You will be fishing the niagara bar when the kings are staging...can be real tough for a newbie as the fish aren't eating you need an aggressive reaction. You need down riggers and dipseys at a minimum. If you don't know what a flasher/fly combo or meat rig is start researching. There is a very sharp drop from 80 fow to 130 fow where many fish stage, although that late in the season they may even be on top of the bar in 40-80 fow.

I fish that area in the spring when bait and feeding salmon are plentiful. I highly recommend you join lake Ontario united and research/ask questions on that site. Great knowledge for Ontario salmon.

Better have sonar and patience or luck, you will need two of three. 

On the positive side if I was going to target the biggest kings in Ontario that is the place to start, a few weeks earlier would be better for you.

Jarrett


----------



## MY BONNIE (Nov 11, 2009)

Jim Bob, you might be coming up a little late. The Bar is very difficult to fish if you haven't don't before. I would recommend fishing Olcott or the Oak. Now is when you should be here. It's a blood bath.


----------



## jimbob_walker (Jul 22, 2012)

would i have better luck in the niagra river? will they be running the river hard by this time? if i just catch some type of fish ill be happy. just a weekend out with the guys doing a little fishing. i have a lot of research to do. i dont know anything about that area.


----------



## ONE-SHORT (Jun 28, 2011)

Its a whole different world up there with the fresh fish still in their temp zone and feeding. Vs when they go out of temp and stop feeding only thinking of spawning. The other thing to deal with any time in the niagara river area and in lake Ontario especially is the currents and counter currents at depth. I would highly recommend booking a trip with one of the OGF captains that have been fishing up there for years(My Bonnie or Reel Thrill). Local knowledge of where when and how will keep you from having a clean cooler on your own and being frustrated even if you have the good electronics downriggers and down speed/temp at the ball.


----------



## ReelPower (May 18, 2009)

jimbob_walker said:


> would i have better luck in the niagra river? will they be running the river hard by this time? if i just catch some type of fish ill be happy. just a weekend out with the guys doing a little fishing. i have a lot of research to do. i dont know anything about that area.


Yes if you want kings go to the river where fish are concentrated at that time. Drift salmon eggs on bottom with lead and long leaders, drift and cast spoons or backtroll big plugs along the shore. Be careful, fish the big lake next summer after learning a bit and during a better time of year for feeding fish.

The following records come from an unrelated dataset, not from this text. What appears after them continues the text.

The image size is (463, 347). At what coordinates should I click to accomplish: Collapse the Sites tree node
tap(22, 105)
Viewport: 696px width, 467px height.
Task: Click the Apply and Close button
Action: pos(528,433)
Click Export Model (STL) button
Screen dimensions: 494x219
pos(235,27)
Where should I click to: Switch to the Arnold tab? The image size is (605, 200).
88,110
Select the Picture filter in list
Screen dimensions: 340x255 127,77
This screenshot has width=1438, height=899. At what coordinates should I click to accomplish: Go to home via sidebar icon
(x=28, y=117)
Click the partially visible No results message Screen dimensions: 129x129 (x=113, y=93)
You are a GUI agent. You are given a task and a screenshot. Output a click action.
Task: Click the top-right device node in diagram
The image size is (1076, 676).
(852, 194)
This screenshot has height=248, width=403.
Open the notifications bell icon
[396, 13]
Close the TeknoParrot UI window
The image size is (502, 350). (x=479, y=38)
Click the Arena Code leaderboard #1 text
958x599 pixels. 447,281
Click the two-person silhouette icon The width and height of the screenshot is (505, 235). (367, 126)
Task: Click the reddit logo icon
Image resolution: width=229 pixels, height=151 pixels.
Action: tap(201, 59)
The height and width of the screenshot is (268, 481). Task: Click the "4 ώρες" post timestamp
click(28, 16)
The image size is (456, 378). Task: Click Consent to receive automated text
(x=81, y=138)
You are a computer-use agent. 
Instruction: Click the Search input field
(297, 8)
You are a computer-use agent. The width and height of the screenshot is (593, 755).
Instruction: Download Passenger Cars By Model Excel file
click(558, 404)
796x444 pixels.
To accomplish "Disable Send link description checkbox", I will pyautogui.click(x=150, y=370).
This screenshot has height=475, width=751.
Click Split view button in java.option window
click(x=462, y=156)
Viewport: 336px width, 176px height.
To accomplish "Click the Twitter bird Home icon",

If you go out in the big lake you could target steelhead and immature kings in the offshore 180-350 fow zone if you have dipsies, riggers and/or leadcore and spoons in silver green or silver blue. Keep the boat speed at 2.5 mph and you will catch something.


----------



## 9Left (Jun 23, 2012)

I don't really know anything about king fishing up there but that sounds like an AWESOME idea! I applaud you for getting out there and tring something new!! Please follow up on your trip, lookin forward to reading it and Best of luck to you guys!!!!


----------



## MY BONNIE (Nov 11, 2009)

Jim, if you do decide the Niagara, go with a reputable guide. Thats a river that I wouldn't even attempt to fish up above art park. Very dangerous. I would try Oak Orchard or Olcott. The fish should be in the creeks by then and just off the pier heads. Its combat fishing, bit you need minimal tackle. A few j plugs, some mag spoons, and a set of down diggers and your set. Good luck. 
Fishmybonnie.com


----------



## jimbob_walker (Jul 22, 2012)

i appriciate all the advice guys. ill look into this olcott place. even if i dont catch anything its still a good day if im on my boat.


----------